(Stored data)
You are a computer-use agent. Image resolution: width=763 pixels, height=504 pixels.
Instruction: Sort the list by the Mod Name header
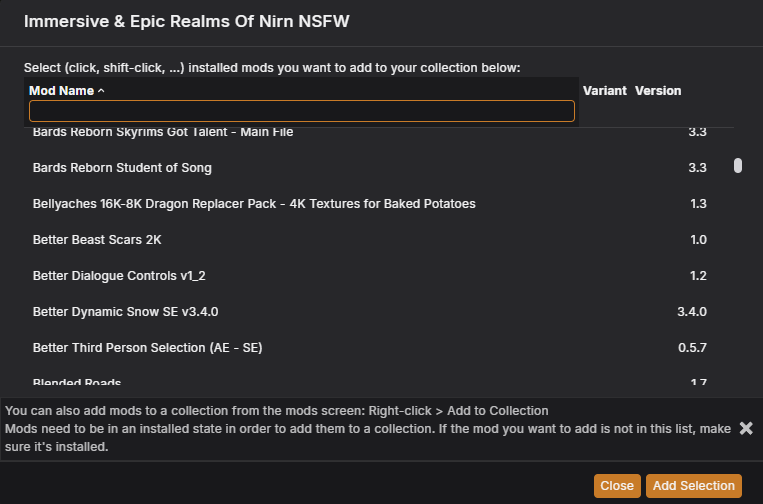pyautogui.click(x=61, y=91)
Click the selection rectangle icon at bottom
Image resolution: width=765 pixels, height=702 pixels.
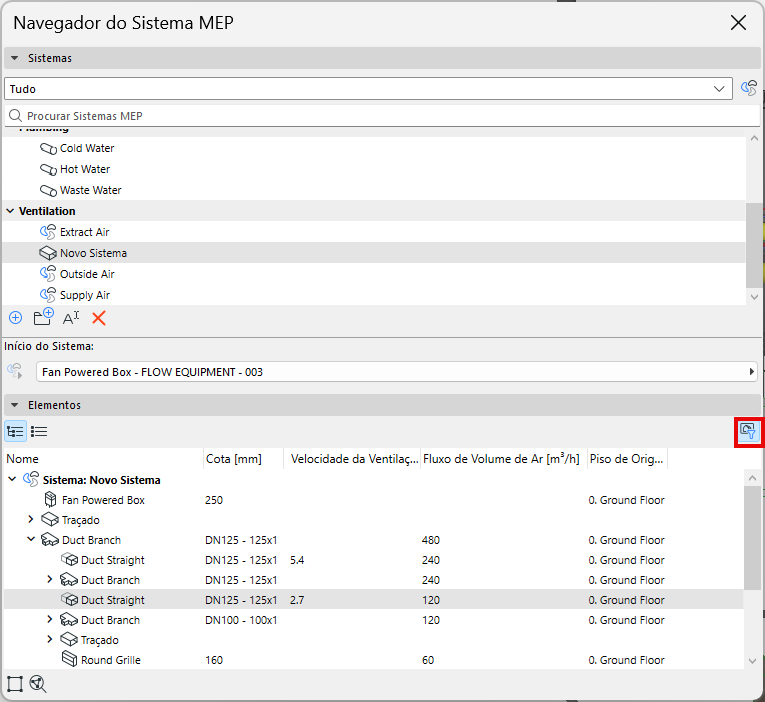15,684
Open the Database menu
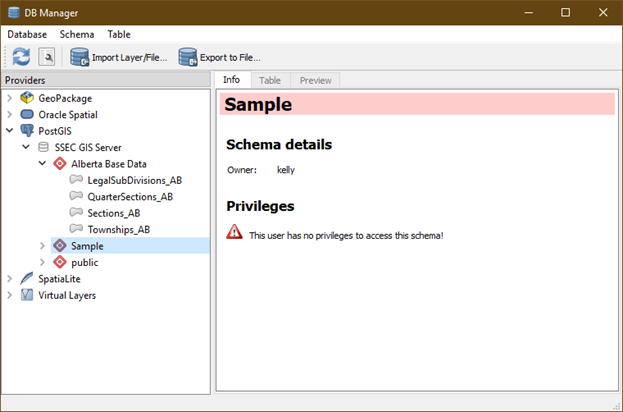This screenshot has width=623, height=412. 27,35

**The problem**
Except for the pictures, write the data out exactly.

**Solution for this task**
You are a computer-use agent. Image resolution: width=763 pixels, height=504 pixels.
Instruction: Sort the list by the Mod Name header
pyautogui.click(x=61, y=91)
Click the selection rectangle icon at bottom
Image resolution: width=765 pixels, height=702 pixels.
15,684
Open the Database menu
This screenshot has width=623, height=412. 27,35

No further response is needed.